Main Results (Zero-Shot vs. Dedicated Detectors, CelebA-HQ SimSwap Dataset)

Method AUC ↑ ACC ↑ EER ↓
FF++ (XceptionNet) 58.9 59.2 44.5
MAT 49.0 50.0 50.6
RECCE 46.9 49.1 50.8
SBI (SOTA Dedicated) 93.6 85.2 14.0
InstructBLIP (Zero-Shot) 81.3 75.3 26.9
InstructBLIP FT 92.1 85.0 12.2

Method Comparison (Normalization vs. Softmax vs. Binary)

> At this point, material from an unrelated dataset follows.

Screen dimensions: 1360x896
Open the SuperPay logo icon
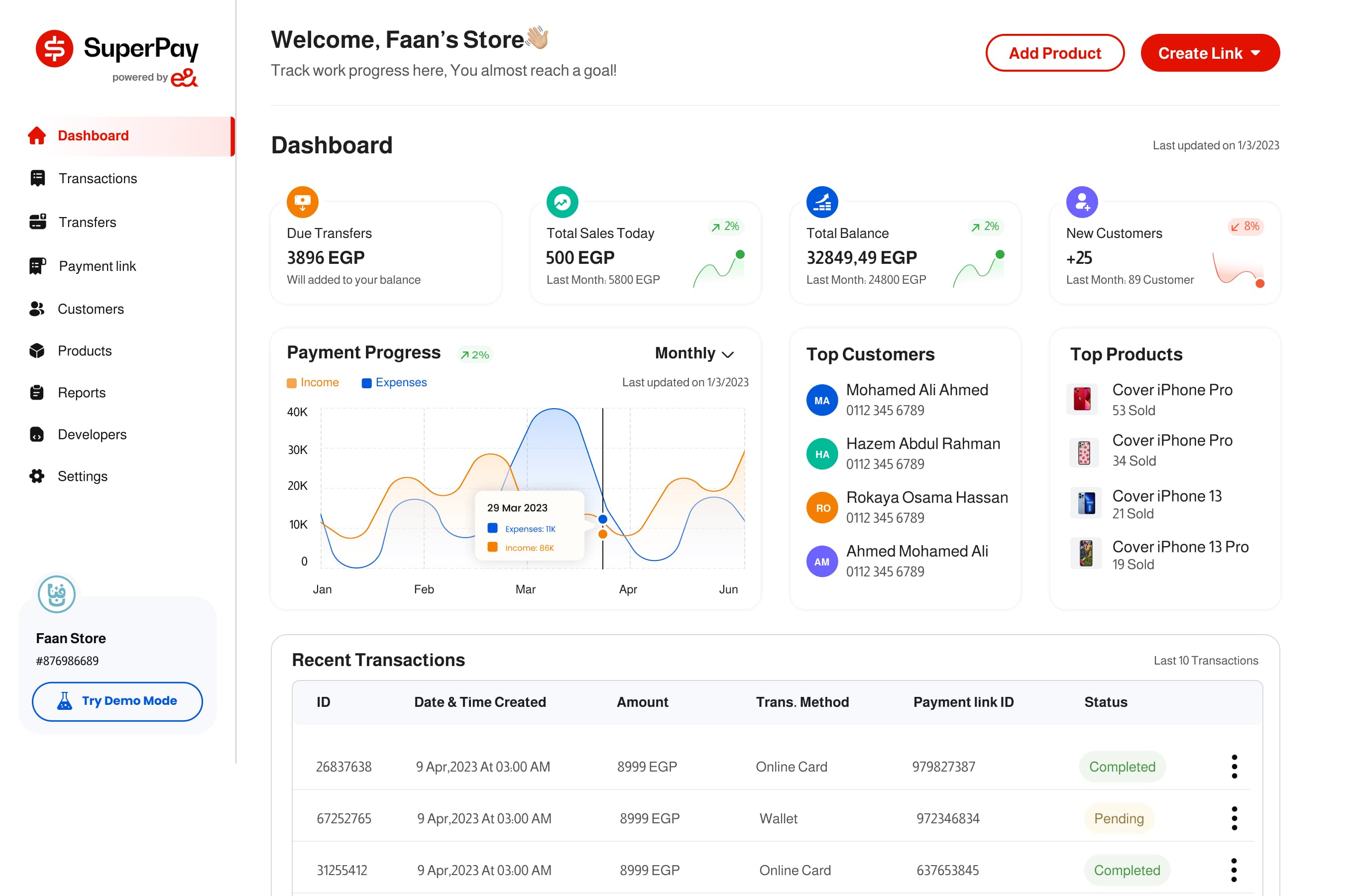click(x=54, y=49)
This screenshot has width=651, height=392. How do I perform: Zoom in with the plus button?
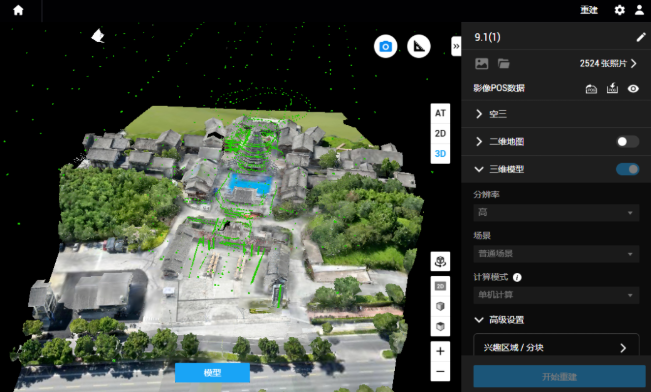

VLM Binary ACC Normalize AUC Softmax AUC
InstructBLIP 68.0 81.3 80.9
Idefics2 74.2 80.6 75.2
LLaVA-1.6 58.3 74.2 74.2

Key Findings

  • The normalization method outperforms binary argmax across all VLMs (with a maximum gain of ~16% AUC).
  • Zero-shot InstructBLIP outperforms most dedicated detectors (only lagging behind SBI + CADDM).
  • Fine-tuning InstructBLIP yields an AUC of 92.1%, approaching SBI's 93.6%.

Highlights & Insights

  • Practical Framework: The token probability normalization method is generally applicable to any classification task using VLMs, not limited to deepfake detection.
  • Demonstration of Zero-Shot Capability: The pre-trained knowledge of VLMs is sufficient to achieve viable performance on novel deepfakes.
  • Multi-Token Extension: The autoregressive cumulative probability multiplication in Algorithm 1 supports answers of arbitrary length.
  • vs AntifakePrompt: AntifakePrompt fine-tunes soft prompts on InstructBLIP for deepfake VQA but only outputs 0/1; ours requires no fine-tuning and outputs continuous probabilities.
  • vs SHIELD/ChatGPT deepfake: These works qualitatively evaluate the deepfake detection capabilities of GPT-4V/Gemini but do not systematically quantify token probabilities; ours proposes a complete probabilistic framework.
  • vs SBI (SOTA): SBI trains highly generalizable classifiers via self-blending data augmentation; ours is completely zero-shot, and although its AUC is slightly lower, it requires no deepfake training data.
  • The proposed token probability normalization framework can be directly applied to other scenarios requiring classification confidence from VLMs (e.g., medical image analysis, content moderation).

Limitations & Future Work

  • Only face-swap deepfakes were tested, while other modalities such as full-face generation (StyleGAN) and expression manipulation (Face2Face) were not covered.
  • Token probabilities cannot be accessed for GPT-4o, restricting it to binary evaluations and limiting the application of closed-source models.
  • VLM inference speed is significantly slower than lightweight classifiers (e.g., EfficientNet), which presents latency challenges for real-world deployment.
  • Evaluation on recent deepfake methods (e.g., full-body deepfakes generated by Flux) is missing.
  • Although the multi-token answer extension is mathematically described, it has not been systematically validated in experiments.

Rating

  • Novelty: ⭐⭐⭐⭐ The token probability normalization classification is a simple yet effective innovation.
  • Experimental Thoroughness: ⭐⭐⭐⭐ Comprehensive comparison across multiple VLMs and detectors.
  • Writing Quality: ⭐⭐⭐⭐ The methodological derivation is clear, with complete prompt and algorithm details.
  • Value: ⭐⭐⭐⭐ Opens up a new application paradigm for VLMs in security detection.